Life was cheap on this new frontier, and the lives of Native Americans especially so. Spaniards liked to joke that their imperial overlords in Madrid were so inefficient that “
if death came
from Spain, we would all live forever,” but Native Americans probably did not find that very funny. For them death
did
come from Spain. Shielded by the Atlantic and Pacific oceans, they had evolved no defenses against Old World germs, and within a few generations of Columbus’s landfall their numbers fell by at least three-quarters. This was the “Columbian Exchange” mentioned in
Chapter 6
: Europeans got a new continent and Native Americans got smallpox. Although European colonists sometimes visited horrifying cruelty on the people they encountered, death came to natives mostly unseen, as microbes on the breath or in body fluids. It also raced far ahead of the Europeans themselves, transmitted from colonists to natives and then spread inland every time an infected native met one who was still healthy. Consequently, when white men did show their faces, they rarely had much trouble dispossessing the shrunken native populations.

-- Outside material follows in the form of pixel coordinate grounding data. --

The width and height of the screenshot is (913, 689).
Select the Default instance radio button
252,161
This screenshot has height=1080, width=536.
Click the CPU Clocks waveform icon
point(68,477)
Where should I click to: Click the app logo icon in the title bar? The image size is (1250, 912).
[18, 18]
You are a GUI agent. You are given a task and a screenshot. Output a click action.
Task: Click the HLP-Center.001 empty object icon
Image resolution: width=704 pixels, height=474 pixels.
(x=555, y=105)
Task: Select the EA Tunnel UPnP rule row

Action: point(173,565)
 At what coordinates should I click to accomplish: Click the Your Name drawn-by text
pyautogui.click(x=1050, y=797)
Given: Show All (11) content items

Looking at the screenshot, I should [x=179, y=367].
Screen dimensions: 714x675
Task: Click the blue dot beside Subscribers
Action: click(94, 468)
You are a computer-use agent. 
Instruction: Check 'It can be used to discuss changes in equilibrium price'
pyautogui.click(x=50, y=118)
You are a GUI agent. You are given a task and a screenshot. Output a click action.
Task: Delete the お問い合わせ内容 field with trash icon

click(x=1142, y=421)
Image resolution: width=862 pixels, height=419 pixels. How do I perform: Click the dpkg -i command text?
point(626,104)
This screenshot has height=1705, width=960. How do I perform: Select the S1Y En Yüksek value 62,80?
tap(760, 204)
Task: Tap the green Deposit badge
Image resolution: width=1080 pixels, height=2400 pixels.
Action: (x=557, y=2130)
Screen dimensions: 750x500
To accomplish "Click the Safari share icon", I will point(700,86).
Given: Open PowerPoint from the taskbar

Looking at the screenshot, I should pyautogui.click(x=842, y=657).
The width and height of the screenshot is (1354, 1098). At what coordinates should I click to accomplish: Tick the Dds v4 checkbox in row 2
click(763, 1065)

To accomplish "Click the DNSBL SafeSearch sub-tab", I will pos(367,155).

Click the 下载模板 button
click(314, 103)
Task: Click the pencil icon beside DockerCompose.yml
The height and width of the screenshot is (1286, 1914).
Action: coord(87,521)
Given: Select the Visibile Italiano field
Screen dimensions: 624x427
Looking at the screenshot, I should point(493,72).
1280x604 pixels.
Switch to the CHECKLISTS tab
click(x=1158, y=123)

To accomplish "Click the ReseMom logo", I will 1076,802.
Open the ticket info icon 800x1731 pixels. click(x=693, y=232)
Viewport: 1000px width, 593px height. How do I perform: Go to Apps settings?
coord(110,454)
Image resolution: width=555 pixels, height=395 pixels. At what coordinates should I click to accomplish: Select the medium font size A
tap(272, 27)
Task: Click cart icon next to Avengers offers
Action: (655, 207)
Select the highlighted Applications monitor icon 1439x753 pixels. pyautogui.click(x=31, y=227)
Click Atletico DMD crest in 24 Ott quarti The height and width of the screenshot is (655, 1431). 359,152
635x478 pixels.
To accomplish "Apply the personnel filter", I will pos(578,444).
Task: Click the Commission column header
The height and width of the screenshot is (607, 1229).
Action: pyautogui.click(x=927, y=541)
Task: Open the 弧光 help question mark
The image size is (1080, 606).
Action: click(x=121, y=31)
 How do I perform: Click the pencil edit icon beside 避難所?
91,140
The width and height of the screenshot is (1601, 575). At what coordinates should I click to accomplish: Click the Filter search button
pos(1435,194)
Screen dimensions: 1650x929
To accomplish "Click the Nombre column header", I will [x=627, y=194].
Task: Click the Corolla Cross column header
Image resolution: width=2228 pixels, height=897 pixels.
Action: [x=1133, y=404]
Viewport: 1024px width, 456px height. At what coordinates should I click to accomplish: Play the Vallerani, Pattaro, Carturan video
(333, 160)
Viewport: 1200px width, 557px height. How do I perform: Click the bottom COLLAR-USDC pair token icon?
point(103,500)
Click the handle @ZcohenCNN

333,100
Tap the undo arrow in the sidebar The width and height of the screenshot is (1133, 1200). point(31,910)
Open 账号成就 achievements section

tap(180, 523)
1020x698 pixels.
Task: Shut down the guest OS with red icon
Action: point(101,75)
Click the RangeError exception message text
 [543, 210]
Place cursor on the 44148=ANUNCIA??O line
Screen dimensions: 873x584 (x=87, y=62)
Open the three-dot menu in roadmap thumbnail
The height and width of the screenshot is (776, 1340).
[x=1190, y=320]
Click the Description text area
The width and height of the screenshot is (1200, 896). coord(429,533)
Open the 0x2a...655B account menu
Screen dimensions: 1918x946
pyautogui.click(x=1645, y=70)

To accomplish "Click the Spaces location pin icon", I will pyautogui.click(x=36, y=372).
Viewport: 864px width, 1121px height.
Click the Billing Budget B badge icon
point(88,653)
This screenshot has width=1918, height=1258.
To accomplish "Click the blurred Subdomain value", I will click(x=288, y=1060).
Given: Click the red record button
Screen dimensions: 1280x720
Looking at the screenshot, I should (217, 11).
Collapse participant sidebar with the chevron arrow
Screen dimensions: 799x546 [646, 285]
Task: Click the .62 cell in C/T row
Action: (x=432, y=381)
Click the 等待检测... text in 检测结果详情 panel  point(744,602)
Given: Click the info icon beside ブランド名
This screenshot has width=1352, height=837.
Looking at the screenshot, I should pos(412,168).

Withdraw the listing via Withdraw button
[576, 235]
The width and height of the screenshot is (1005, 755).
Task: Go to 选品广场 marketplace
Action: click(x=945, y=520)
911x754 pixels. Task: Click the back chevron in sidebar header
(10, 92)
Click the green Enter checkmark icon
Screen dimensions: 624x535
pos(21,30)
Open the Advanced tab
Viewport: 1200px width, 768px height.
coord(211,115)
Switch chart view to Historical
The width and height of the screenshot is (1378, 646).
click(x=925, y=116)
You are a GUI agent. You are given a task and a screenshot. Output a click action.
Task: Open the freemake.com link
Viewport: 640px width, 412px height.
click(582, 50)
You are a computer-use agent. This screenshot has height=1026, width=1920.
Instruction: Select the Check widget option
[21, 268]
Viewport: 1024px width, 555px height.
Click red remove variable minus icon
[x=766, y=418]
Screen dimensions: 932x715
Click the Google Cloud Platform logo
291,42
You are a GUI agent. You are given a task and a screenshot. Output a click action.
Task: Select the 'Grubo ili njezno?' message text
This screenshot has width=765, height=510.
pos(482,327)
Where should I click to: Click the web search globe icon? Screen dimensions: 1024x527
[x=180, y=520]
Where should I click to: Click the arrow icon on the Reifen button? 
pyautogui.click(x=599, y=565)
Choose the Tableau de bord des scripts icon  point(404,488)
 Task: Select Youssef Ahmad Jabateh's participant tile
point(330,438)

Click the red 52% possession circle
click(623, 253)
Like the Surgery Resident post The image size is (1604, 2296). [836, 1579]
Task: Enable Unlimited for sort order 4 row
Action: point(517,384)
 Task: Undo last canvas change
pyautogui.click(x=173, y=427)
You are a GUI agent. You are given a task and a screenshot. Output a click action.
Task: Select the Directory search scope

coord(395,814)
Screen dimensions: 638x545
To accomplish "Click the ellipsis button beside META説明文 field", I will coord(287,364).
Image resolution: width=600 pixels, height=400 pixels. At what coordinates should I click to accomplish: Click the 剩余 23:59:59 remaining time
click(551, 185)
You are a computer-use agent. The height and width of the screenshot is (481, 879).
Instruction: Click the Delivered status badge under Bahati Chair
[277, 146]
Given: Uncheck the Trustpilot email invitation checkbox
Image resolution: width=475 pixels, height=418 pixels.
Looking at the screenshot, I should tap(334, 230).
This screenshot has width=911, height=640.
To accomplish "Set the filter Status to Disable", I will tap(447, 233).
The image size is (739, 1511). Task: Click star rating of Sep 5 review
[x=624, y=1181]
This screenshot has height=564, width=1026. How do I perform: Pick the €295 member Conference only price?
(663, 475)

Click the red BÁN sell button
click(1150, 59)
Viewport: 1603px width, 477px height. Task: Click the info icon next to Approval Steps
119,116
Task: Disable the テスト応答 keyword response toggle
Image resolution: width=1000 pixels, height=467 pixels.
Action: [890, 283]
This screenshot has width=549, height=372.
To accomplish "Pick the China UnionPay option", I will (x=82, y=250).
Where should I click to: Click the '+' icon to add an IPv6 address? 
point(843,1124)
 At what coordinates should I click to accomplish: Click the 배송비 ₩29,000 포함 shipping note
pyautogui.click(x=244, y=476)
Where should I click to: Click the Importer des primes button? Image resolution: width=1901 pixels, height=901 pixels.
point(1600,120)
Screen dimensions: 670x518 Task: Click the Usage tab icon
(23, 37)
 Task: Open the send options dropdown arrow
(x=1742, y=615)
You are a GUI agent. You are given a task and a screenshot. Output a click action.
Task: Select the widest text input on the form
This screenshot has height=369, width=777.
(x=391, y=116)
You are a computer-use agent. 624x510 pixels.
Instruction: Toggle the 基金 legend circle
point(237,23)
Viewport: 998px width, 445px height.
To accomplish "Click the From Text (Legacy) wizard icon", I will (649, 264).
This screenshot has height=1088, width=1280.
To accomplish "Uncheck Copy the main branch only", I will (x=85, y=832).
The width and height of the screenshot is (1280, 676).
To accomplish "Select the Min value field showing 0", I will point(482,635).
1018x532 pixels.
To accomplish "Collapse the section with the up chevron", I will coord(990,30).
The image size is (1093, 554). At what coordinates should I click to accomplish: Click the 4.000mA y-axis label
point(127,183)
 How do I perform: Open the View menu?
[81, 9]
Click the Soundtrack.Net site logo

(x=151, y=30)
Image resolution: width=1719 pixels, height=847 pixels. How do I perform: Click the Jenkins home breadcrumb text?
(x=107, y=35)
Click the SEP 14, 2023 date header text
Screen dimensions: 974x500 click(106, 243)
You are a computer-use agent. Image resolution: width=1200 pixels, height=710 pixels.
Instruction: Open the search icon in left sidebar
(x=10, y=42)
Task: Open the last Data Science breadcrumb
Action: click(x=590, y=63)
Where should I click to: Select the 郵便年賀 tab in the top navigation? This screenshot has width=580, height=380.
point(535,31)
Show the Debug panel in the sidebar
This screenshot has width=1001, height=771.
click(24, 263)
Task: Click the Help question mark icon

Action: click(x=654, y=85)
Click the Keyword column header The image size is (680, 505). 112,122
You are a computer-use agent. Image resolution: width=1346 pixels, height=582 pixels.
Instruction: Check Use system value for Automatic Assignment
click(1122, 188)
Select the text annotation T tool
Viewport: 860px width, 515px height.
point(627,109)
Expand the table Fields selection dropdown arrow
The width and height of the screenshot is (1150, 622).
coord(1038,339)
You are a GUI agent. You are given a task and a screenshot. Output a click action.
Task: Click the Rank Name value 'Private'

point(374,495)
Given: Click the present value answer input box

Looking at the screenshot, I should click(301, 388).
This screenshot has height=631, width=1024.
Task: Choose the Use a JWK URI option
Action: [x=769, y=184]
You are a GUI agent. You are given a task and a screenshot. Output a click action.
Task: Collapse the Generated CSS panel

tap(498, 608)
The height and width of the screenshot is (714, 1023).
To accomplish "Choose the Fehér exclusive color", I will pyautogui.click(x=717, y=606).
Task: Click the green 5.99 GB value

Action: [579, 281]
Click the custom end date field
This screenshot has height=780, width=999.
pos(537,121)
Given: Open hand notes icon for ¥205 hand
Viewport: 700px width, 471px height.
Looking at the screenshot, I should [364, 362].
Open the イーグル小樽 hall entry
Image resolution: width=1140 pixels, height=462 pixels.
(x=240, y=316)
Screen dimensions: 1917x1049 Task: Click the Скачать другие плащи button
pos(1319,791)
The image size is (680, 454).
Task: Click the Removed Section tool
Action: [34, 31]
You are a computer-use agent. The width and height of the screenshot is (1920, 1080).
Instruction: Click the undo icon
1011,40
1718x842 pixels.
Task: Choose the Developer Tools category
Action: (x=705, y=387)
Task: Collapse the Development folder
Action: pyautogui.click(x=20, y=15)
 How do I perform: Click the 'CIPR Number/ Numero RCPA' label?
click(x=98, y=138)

Wherever the land was good, colonists created what the historian and geographer Al Crosby calls “Neo-Europes”—transplanted versions of their homelands, complete with familiar crops, weeds, and animals. And where colonists did not want the land—as in New Mexico, which contained nothing, a Spanish viceroy claimed, but “
naked people
, false bits of coral, and four pebbles”—their ecological imperialism (another of Crosby’s fine phrases) transformed it anyway. From Argentina to Texas, cattle, pigs, and sheep ran off, went wild, bred herds millions strong, and took over the plains.

Better still, colonists created
improved
Europes, where instead of squeezing rent out of surly peasants they could reduce the surviving natives to bondage or—if natives were unavailable—ship in African slaves (the first are attested in 1510; by 1650 they outnumbered Europeans in Spanish America). “
Even if you are poor
you are better off here than in Spain,” one settler wrote home from Mexico, “because here you are always in charge and do not have to work personally, and you are always on horseback.”

By building improved Europes the colonists began yet another revolution in the meaning of geography. In the sixteenth century, when traditional-minded European imperialists had treated the New World primarily as a source of plunder to finance the struggle for a land empire in Europe, the oceans separating America from the Old World had been nothing but an annoyance. In the seventeenth century, though, geographical separation began to seem like a plus. Colonists could exploit the ecological differences between the New World and the Old to produce commodities that either did not exist in Europe or performed better in the Americas than at home, then sell them back to European markets. Instead of being a barrier, the Atlantic was beginning to look like a highway allowing traders to integrate different worlds.

In 1608 French settlers returned to Quebec, this time as fur traders, not treasure hunters. They flourished. English settlers at Jamestown almost starved until they discovered in 1612 that tobacco thrived in Virginia. The leaf was not as fine as what the Spaniards grew in the Caribbean, but it was cheap, and soon fortunes were being made. In 1613 Dutch fur traders settled on Manhattan, then bought the whole island. In the 1620s religious refugees who had fled England for Massachusetts got in on the act too, sending timber for ships’ masts back home. By the 1650s they were sending cattle and dried fish to the Caribbean, where sugar—white gold—was setting off a whole new frenzy. Settlers and slaves dribbled, then flooded, westward across the Atlantic, and exotic commodities and taxes washed back eastward.